Like anything in life, it all comes down to balance. Social media can be fine if you ensure your spouse isn’t feeling neglected or unfulfilled in your relationship. If you spend more time looking at photos of your kids on Instagram than at their beautiful selves sitting next to you on the couch, you may need to recalibrate your priorities.
Speaking of our collective kids…how does social media affect them? Are we allowing them to rot in their rooms, their eyes glued to a screen for hours at a time? What will their marriages look like if they already think living in the virtual world is normal? Attention levels are declining. Our kids are getting bored and wanting to “click” on to the next thing in every aspect of their lives. Admittedly, we had video games when we were kids, but our parents sent us outside on the regular. How can we make our children stop doing something that we’re guilty of ourselves? Rather than risk being labeled hypocrites, we turn a blind eye to them forming the same social media addictions we have ourselves and somehow it justifies our habits in our own eyes.
So, what would it take for us to finally turn the devices off? Is it that the real world is just so horrible that we’re hesitant to play out our actual lives in it rather than in the fake life we’ve created in the virtual world? We’re pinning mason jar crafts on our boards while the world inside and outside of our homes crumble around us. Life is passing us by while we’re busy documenting it. The relationships that matter are atrophying. We’re becoming voyeurs instead of doers. And all this in the name of winning our peers’ approval?

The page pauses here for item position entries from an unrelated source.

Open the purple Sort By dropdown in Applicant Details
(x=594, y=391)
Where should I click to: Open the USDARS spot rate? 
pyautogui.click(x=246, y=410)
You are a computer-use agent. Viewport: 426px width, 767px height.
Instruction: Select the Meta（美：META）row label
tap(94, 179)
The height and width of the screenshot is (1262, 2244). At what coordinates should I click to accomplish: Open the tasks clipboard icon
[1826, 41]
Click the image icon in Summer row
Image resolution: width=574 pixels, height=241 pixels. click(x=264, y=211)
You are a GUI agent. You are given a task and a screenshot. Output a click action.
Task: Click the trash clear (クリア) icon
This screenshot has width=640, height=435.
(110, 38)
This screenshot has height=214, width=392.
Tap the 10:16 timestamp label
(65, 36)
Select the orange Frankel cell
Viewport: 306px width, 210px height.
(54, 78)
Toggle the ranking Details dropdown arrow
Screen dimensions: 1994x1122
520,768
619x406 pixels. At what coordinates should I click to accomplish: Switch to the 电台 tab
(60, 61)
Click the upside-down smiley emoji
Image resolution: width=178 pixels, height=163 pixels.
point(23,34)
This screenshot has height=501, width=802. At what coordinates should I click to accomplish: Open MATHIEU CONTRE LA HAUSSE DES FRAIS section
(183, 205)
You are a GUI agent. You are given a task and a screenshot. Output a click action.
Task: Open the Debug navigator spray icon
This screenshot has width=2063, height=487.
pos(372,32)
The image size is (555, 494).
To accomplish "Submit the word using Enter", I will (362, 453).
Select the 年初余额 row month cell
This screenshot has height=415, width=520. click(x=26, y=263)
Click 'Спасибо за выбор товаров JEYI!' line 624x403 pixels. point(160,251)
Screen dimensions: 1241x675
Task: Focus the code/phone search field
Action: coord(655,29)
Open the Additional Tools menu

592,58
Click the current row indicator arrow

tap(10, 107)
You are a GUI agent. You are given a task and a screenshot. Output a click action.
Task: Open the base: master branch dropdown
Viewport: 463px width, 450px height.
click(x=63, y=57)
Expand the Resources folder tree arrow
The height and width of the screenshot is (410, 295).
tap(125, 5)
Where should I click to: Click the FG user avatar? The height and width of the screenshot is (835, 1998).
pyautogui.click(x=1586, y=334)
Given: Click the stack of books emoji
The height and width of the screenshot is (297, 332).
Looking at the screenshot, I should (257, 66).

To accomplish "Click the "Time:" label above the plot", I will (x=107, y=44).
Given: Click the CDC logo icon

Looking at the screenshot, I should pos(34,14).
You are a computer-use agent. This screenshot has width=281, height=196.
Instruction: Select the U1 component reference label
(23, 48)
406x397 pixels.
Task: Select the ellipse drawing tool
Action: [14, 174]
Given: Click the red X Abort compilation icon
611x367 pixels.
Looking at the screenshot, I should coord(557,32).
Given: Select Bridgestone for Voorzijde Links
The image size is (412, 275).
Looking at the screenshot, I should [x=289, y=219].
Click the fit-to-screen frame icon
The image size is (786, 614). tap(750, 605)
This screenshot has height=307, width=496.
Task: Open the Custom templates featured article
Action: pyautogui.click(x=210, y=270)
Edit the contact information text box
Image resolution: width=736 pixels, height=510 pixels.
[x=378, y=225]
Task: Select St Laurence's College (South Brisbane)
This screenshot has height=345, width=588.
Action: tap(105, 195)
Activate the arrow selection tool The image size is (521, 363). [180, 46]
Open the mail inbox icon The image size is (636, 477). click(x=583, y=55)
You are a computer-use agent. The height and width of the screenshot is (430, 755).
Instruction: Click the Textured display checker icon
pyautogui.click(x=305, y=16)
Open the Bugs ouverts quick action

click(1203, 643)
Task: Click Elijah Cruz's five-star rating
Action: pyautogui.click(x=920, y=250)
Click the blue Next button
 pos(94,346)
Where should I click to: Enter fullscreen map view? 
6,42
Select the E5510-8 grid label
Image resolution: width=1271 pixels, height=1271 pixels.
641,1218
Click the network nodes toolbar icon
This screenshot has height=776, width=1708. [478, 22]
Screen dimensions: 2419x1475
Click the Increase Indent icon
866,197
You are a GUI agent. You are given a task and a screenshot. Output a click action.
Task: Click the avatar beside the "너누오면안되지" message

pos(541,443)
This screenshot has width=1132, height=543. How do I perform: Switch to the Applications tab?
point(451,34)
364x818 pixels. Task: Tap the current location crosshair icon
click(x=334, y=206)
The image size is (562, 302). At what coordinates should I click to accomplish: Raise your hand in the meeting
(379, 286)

The truth is we spend hours curating the lives we create on social media. The lives we wish we had. We only present the highlight reel to our friends on all the various social media platforms. It’s a form of escapism…snapshots of single moments in our lives welcoming people to judge us without knowing the full story of our daily hardships and struggles. Putting our best foot forward and hoping everyone covets the life we have. But, our spouses know our true selves and love us anyway. For that, we should give them all our time and full attention.
As cliché as it sounds, the real world is actually a beautiful place. Turn off your devices. Turn off the fake outside world. Turn off the news with all its fearmongering and divisiveness. Hop in the car and go to the mountains or the beach with your spouse and reconnect. Remember why you fell in love in the first place and look into each other’s eyes instead of into the abyss of another two-dimensional screen. And wherever you end up going together, resist the temptation to “check in”.